Totally Unauthorized

A side of the film industry most people never see.

When it rains, it pours.

This week, I’ve been bouncing around between shows, which is good because it’s work, but bad because rules about turnaround (the time between when you’re released for the night and when you have to report back the next day) don’t apply when you’re on a different show the next day.

So I’ve been coming home, faceplanting in the bed and fighting like hell for the six hours of sleep that I’m lucky to get before the alarm goes off.

Please enjoy a photo:

Neon ballasts

These are ballasts for neon signs. Neon can’t be plugged straight into regular power as it uses very high voltage. These are basically transformers that increase the normal power (line voltage) to something the sign can use.  They come in all sizes (small sign, small ballast), and these particular ones are for a very large sign so they’re heavy as hell.

When you rent neon signs for a movie or TV show, the signs are shipped separately from the ballasts, and must be connected on site.

Filed under: Photos, Work

2 Responses

  1. JCW says:

    Awfully glad you’ve been getting work, but can relate to the hard hours.

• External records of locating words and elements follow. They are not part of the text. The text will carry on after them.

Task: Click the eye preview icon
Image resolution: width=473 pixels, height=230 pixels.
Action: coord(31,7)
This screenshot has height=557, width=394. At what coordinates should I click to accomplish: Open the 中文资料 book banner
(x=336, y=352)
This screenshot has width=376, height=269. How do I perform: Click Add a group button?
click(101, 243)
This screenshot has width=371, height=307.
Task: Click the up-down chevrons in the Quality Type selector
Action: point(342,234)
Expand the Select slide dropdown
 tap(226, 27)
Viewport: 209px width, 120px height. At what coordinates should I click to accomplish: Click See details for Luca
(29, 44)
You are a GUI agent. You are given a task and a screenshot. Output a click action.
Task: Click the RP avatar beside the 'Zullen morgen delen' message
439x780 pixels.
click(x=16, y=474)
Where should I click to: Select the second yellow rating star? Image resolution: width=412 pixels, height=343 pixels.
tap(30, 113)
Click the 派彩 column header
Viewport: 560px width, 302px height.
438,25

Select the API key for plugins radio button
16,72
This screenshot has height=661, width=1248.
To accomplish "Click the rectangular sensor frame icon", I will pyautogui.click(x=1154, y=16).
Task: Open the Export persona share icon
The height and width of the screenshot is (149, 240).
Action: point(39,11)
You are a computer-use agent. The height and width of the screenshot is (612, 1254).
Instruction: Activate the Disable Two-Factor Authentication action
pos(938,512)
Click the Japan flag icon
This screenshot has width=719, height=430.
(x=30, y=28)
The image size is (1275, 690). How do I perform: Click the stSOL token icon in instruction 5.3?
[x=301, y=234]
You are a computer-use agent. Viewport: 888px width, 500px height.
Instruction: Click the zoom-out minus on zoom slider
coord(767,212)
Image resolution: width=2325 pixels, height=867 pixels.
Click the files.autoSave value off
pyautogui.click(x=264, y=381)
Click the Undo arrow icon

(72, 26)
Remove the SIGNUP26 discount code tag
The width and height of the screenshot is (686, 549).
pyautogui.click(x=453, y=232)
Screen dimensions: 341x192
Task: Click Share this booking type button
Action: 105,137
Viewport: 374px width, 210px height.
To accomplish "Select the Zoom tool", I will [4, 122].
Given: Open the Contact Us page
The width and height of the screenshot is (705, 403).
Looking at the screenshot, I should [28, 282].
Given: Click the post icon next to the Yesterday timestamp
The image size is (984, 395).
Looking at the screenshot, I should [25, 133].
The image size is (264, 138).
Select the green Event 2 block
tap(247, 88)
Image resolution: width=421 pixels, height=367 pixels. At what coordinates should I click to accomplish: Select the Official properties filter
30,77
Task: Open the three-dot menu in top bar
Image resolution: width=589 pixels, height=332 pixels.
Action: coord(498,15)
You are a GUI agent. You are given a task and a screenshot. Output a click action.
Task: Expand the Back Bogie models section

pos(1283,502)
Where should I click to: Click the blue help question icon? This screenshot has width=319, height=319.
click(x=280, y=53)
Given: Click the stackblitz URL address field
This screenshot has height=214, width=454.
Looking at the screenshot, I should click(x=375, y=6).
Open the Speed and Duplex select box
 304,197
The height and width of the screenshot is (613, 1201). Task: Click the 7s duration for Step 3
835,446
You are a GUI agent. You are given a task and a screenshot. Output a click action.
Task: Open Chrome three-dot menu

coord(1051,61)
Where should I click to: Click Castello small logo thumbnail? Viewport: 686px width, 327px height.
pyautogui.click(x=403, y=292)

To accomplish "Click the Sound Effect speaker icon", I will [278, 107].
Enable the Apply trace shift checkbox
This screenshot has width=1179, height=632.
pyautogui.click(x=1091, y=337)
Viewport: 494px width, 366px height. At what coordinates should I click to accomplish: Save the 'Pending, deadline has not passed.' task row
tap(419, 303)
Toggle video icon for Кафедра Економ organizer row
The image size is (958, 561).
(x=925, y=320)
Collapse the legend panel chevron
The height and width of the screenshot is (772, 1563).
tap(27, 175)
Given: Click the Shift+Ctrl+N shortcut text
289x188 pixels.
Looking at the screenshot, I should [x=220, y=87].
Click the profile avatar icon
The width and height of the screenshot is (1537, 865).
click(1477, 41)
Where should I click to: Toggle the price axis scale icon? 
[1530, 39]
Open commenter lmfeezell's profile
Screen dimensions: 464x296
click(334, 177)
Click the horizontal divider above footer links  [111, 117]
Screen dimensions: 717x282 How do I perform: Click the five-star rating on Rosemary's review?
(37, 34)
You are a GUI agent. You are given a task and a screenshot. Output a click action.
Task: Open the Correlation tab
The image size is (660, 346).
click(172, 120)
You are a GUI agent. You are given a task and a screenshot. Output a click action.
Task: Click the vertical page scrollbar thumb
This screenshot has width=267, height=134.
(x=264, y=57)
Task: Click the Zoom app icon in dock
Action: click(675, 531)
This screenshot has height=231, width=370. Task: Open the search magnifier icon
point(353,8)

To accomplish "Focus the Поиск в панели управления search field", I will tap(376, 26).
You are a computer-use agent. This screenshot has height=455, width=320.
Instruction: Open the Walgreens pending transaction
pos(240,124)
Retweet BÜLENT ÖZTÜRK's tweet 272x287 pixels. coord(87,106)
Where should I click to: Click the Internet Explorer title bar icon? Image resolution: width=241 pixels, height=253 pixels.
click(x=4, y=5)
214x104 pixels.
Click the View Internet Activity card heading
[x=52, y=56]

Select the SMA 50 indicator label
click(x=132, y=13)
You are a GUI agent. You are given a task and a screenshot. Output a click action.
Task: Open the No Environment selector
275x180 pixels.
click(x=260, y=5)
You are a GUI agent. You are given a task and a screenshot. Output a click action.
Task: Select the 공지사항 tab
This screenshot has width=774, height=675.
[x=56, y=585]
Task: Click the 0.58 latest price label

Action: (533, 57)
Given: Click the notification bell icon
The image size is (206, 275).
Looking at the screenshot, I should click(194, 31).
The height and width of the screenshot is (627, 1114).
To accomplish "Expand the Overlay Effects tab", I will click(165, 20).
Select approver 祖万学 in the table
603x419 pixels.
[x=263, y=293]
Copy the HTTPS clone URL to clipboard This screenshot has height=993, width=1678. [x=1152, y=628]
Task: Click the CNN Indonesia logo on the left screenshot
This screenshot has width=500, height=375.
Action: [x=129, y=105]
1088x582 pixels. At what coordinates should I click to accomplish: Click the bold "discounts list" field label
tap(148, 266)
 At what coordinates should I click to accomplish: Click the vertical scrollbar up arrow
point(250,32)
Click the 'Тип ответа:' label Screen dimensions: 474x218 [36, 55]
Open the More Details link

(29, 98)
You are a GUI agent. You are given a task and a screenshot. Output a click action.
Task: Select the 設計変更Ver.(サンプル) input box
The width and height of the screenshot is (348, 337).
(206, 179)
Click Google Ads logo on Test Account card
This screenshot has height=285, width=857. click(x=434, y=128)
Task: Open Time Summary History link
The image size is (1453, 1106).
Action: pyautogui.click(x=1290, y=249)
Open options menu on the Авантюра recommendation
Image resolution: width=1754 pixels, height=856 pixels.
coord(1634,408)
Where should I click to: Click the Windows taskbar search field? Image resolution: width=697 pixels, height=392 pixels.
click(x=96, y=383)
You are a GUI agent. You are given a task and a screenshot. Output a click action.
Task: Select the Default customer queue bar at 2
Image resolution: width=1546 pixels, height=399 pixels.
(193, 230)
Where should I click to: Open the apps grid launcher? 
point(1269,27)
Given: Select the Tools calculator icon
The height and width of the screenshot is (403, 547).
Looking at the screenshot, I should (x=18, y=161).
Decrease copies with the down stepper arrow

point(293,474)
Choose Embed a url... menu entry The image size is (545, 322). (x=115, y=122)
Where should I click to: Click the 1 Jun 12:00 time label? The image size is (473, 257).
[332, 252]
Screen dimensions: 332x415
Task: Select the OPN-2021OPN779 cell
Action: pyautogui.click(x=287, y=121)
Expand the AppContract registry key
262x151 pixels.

    If one wants to work with semi regularity in the bay area, it often means a night shoot with a wrap at 5:00 am, followed by an audition at 11:00 am, and a call time for the current job at 5:00 pm.

    Personally, I avoid as much of that as possible, but I cannot begin to count the amount of actors I know who endure that schedule. Suspect I’m getting a little over age and grade for it.

    There’s no denying it’s a hard business… the cushy jobs with semi regular hours are few and far between, and hard to score.

    On Moneyball, the majority of crew was there an hour before us, and an hour after we were wrapped – production cut it close with the turnaround time as the majority of shoots ran 13 hours plus.

  2. A.J. says:

    I definitely feel you on the messed up turnaround times as I’m kind of in the same situation myself. But I thought there were certain rules against that in the Union? Like, if you take two jobs too close together, you’re “double dipping” which I thought was a big no-no in the IA.